My initial beauty shot:






Sakai laser - ~198mm, ~44mm, ~125g

It's a beautiful knife. While the suikboku doesn't show up as much as on carbon steel, it gives a hard to describe cloudiness on the cladding. It is also fairly resistant to scratches which is something I've found to be an issue with stainless cladding. The rest of the knife tends to come like a cloudy mirror making it hard to get a good picture.

Profile is excellent - same as my Kono MM which is along exactly what I like. Just enough flat for good push cutting and enough curve if you want rock with it. For the lasers I've had (Kono FM W#2 and Kono HD), it has a great grind. Takada has managed to get some great convex into a knife as thin as this. This knife has handled cutting duties with aplomb. Only thing I might ask for is a bit thinner tip, but that is splitting hairs as they might say.

This is my first ginsan knife and the steel seems to be delivering so far.
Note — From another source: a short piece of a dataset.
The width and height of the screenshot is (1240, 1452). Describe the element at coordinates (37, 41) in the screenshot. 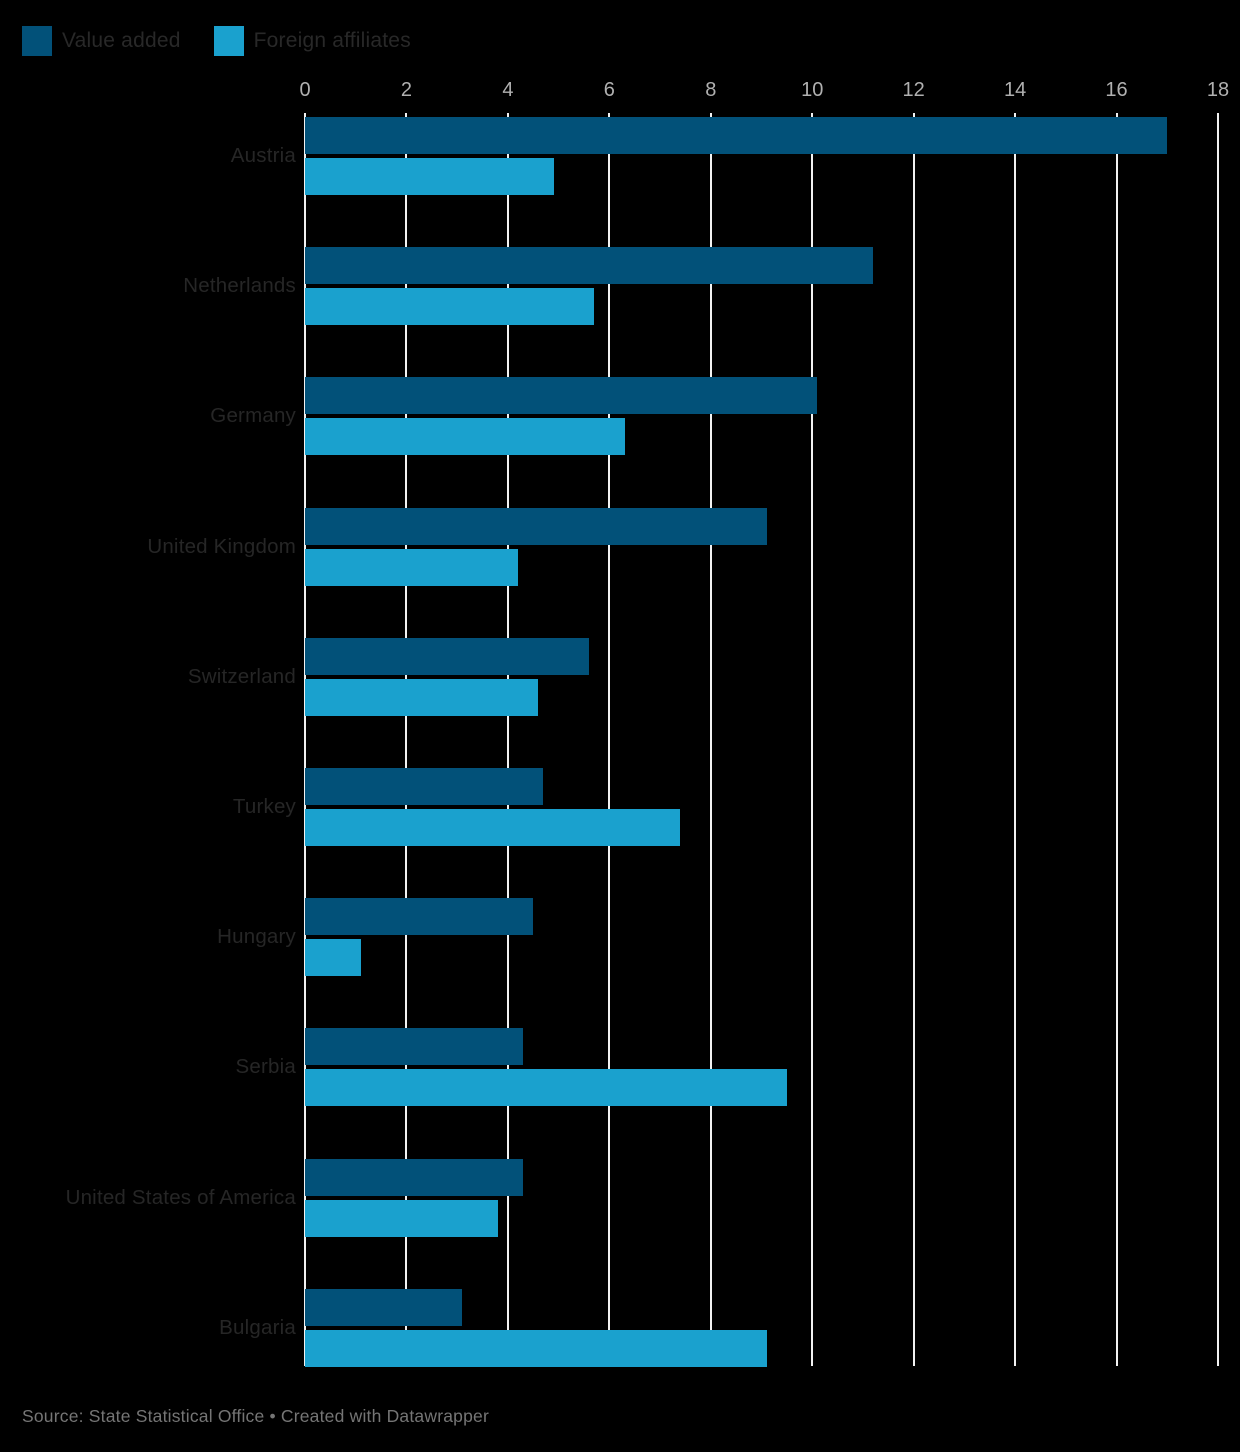

I see `legend-swatch-value-added` at that location.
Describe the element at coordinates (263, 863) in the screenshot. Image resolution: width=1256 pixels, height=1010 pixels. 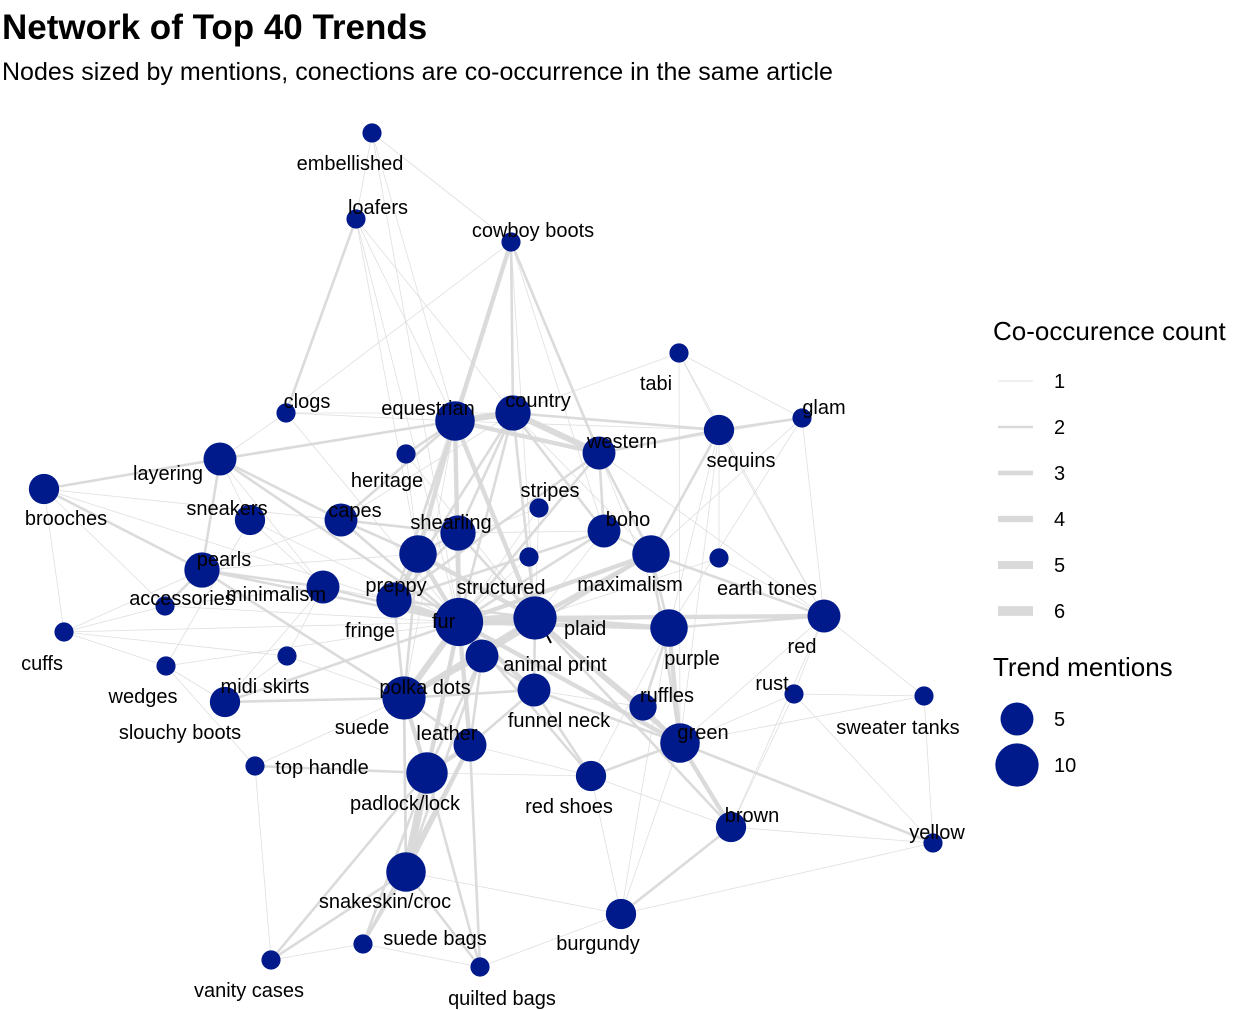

The edge was sharp (as expected) and has not required a touch up so far. I do have to say it is "stain-less" as opposed to "stainless" as I've managed to patina it (by leaving it with a tomato sauce on it for a few hours as I forgot to wash it)





Nit pick is that the handle is a bit poor quality for a knife of this price. I find it a perfect size and the ho wood balances the blade perfectly. The problem is that the top and bottom of the octagon are not parallel. I'd originally thought the handle wasn't installed properly but it turns out it's a bad shape of the handle. In this pic you can see the bottom (at the top in the pic), is not parallel to the top.





As another thing, which I forgot to take a picture of but you can see in Tosho's pics, is that near the tip on the right side is that more core is exposed than on the left side. I suspect that this is due to the forging rather than the grind, but it could be considered a small flaw to the ultra-picky.

So far my opinion is that this is a great laser - thin, decent food release while still having a solid feel that you don't need to worry about chipping as the edge has enough meat.

More opinions to come as I continue to use the knife over the next few months.


----------